There was a commotion at the garden's entrance. Mohon was there, pawing at the gate, and the creature looked like it was breathing heavily. Dresden went over to the gate, and opened it.

"Mohon, what..." Dresden began. "You were just in the house! Where did you go?"

Mohon gazed up at Dresden with those eerily-glowing eyes. "Father. Coming."

"You went and got Lord Faramay?" Dresden asked, dismayed.

"Yes. Custodian say," Mohon replied, and Sonic noticed the creature almost looked sheepish. Then Mohon glanced over at her, and there was no mistaking the look in its eyes now – jealousy. Sonic laughed. She couldn't help it. Here she was, in an entirely different Universe that likely had different rules and laws and physics (well, some things were the same, but still), and she'd just gone and made an alien dog jealous of its master's attentions on her. At least I know how one part of this place works, she thought.

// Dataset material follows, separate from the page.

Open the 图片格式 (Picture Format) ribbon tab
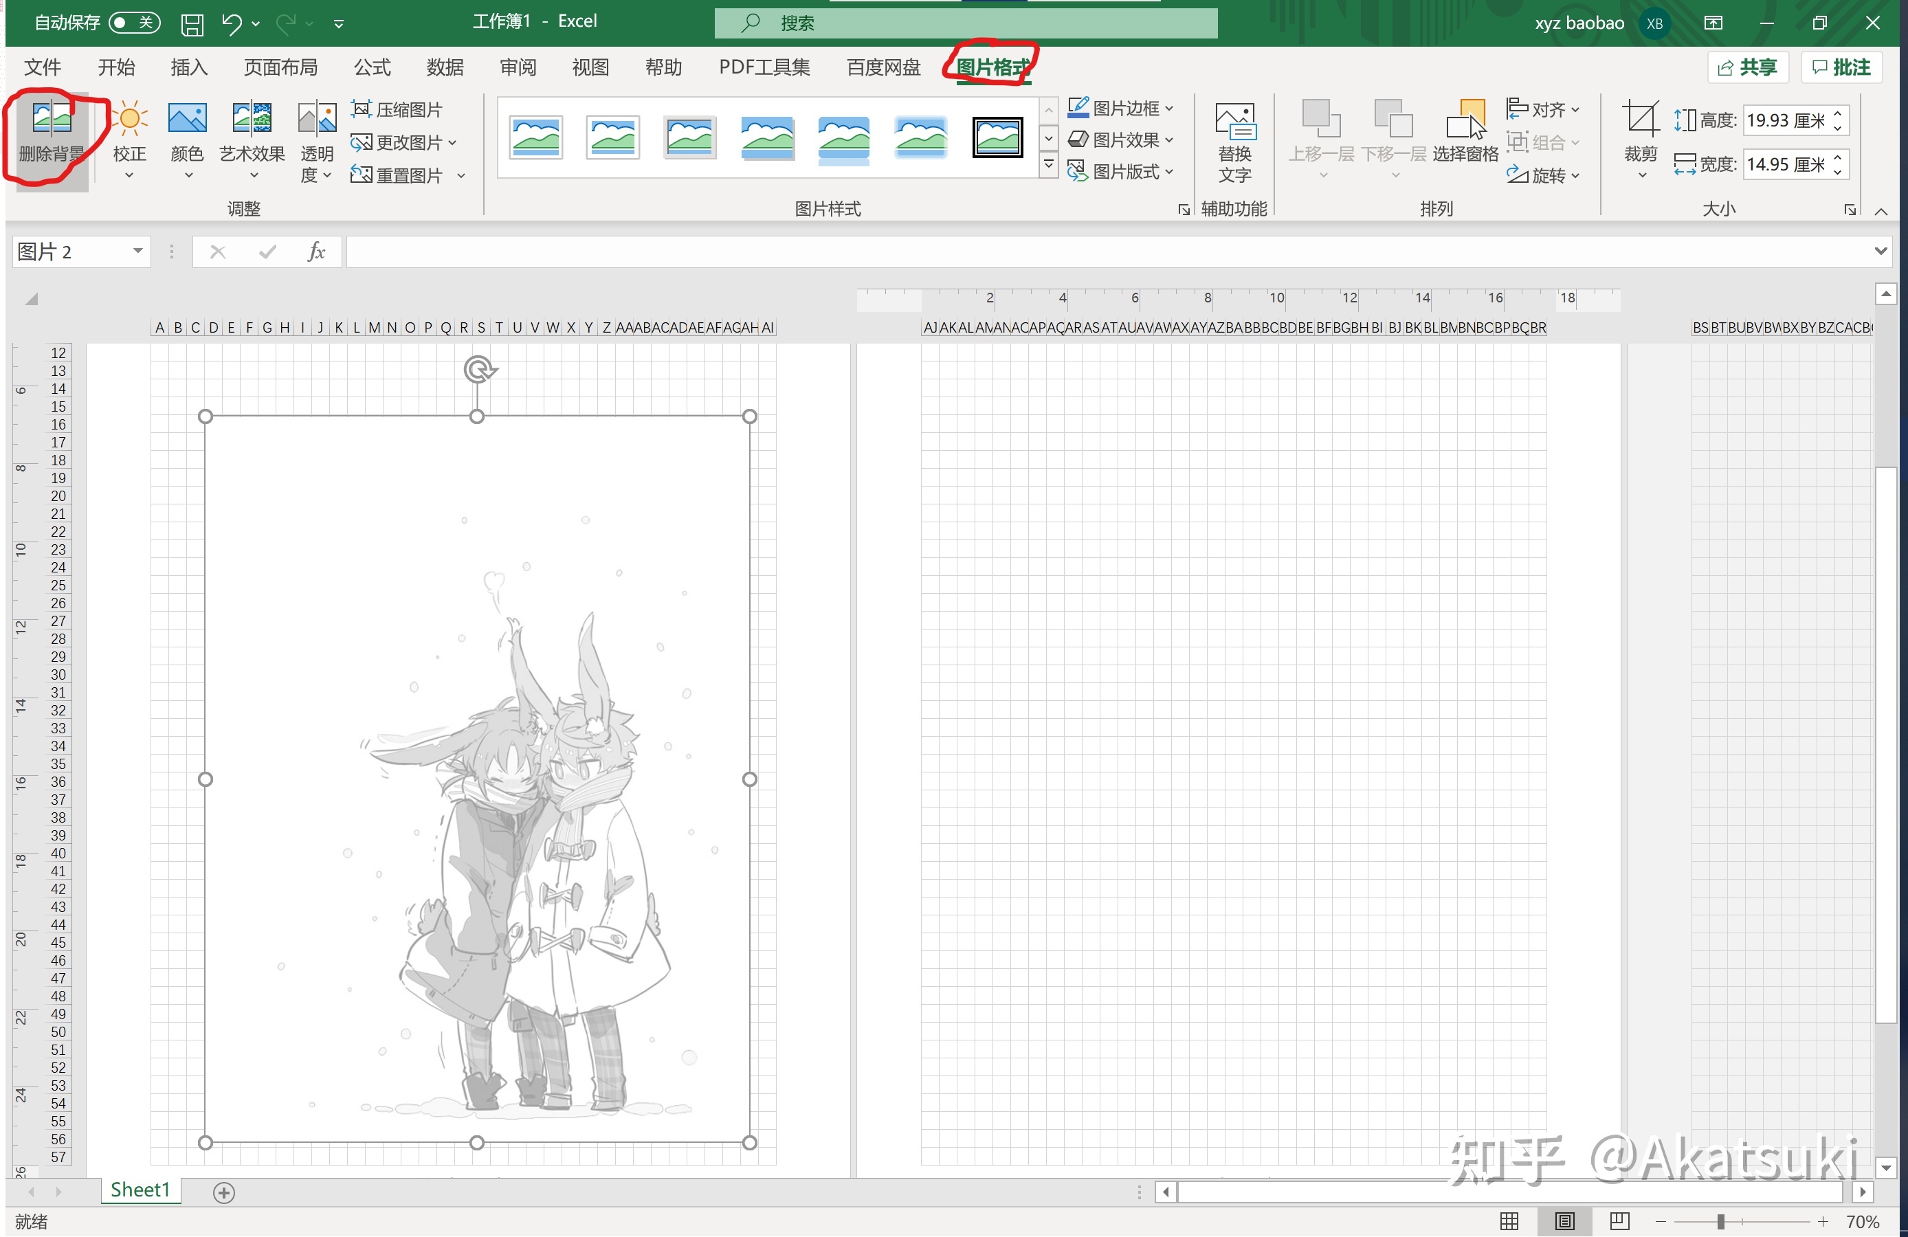 coord(992,65)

And heaven help Dresden if he was becoming – what was the term? – 'crushed' on her.

She stood up. "Friend Mohon, I mean no harm," she said. "Lord Faramay, father of Dresden, is coming, and I'm his friend, too. I mean no harm."

Mohon woofed once. She didn't need to speak whatever language that woof was in to know what the creature meant: whatever.

"I'm sorry," Dresden said to her. "I hoped I could teach you more before... before you'd have to meet other people."

"I am outsider, Dresden," Sonic said. "Boy is outsider, too. I am meet other people, I will learn your language as they speak it."

Below her, on the ground, Rusty rolled over and opened his eyes. He looked once more upon the 'Line' above them, pressed a balled fist up to his mouth, then turned his head and vomited onto one of the plants, which promptly uprooted and crawled away from him.

"Sorry," Rusty said to the plant, and he reached out to it with one hand. "Look at that, a walking plant."

"Plenty of things to get used to, hey?" Sonic said. "And look alive, hombre, we're about to have company."

"Huh?"

There was a rumbling coming from along the road, and while the trees and garden obscured what was approaching them, Sonic knew it would be their 'welcoming party'.

She just hoped 'welcoming' was the operative term.